Calendar girl. Get a copy of the EAA's 1995 'World of Flight' calendar featuring Bjoern Eriksen's Falco. It's the June airplane, and appropriately so because June 15, 1995 is the 40th anniversary of the first flight of the Falco.

Next time you're tempted to blame everything on lawyers and insurance companies, consider the plight of the insurance company covering the owner of the airplane that taxied into Pawel Kwiecinski's Falco. The elevator and rudder were rebuilt by a shop in Alexandria, Minnesota, that specializes in wood aircraft repairs. They're right across from the Bellanca factory, and their work came to $6,000, including the kit parts purchased from us. No complaint on that from the insurance company, which is used to paying a premium for one-time repair work. The problem, however, was about the painting. A guy did the job at night, and on a time-and-materials basis. He did a beautiful job, everyone agrees, but there's just this wee little problem about the cost. In all, it came to 296 hours of work, all itemized and accounted for, and at $35.00 an hour, that comes to $12,827. The insurance company is in agony. You get the idea that someone is getting hosed here?

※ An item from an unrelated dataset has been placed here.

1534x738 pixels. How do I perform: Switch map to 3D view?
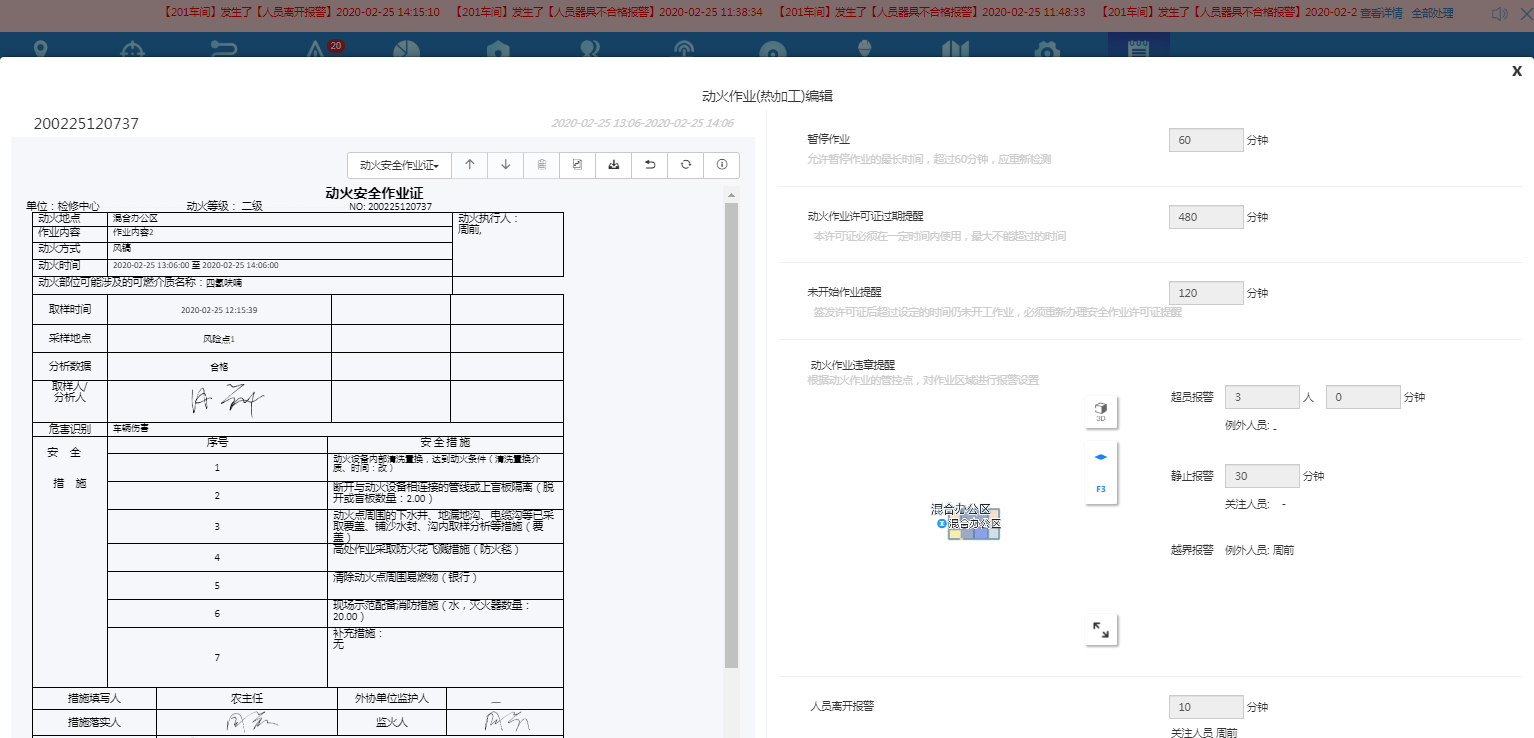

NASA is always spending money on futuristic things, few of which ever have any practical use, but then that's not necessarily the point of it, is it? The latest scheme, being cooked up jointly between NASA and Stanford University, is a supersonic flying wing. Imagine a flying saucer stretched to a long elliptical shape, with a tilting rudder at each end. It's sort of a surfboard, 400 feet long, that takes off like the average mad scientist's flying wing, but as it approaches supersonic speed, it turns to an oblique angle-a one-piece swing-wing where only the rudders move. The really crazy thing about this thing is that it's not so crazy after all, being a simple mechanical design utterly reliant on computer-assisted controls. Who knows if this thing will ever see production, but at least NASA is keeping the readers of Popular Science amused.

Following the Urbanna Oyster Festival, authorities reported finding an intoxicated yellow labrador dog passed out on a curb on Saturday. "Someone had been feeding him beer. You could smell it on his breath" reported Sheriff Lewis Jones. The young dog was taken to the firehouse where he recovered. "We fed him a little bit and walked him around, and he was all right," said Jones. The authorities returned the hungover dog to its owner, who said she hadn't seen him for two days. Also on the Urbanna front, following the publication of our press release in the local paper about inviting Col. Qadhafi, there was a minor uproar in town about inviting undesirables to the area, and some of the citizens raised the subject at the town council meeting.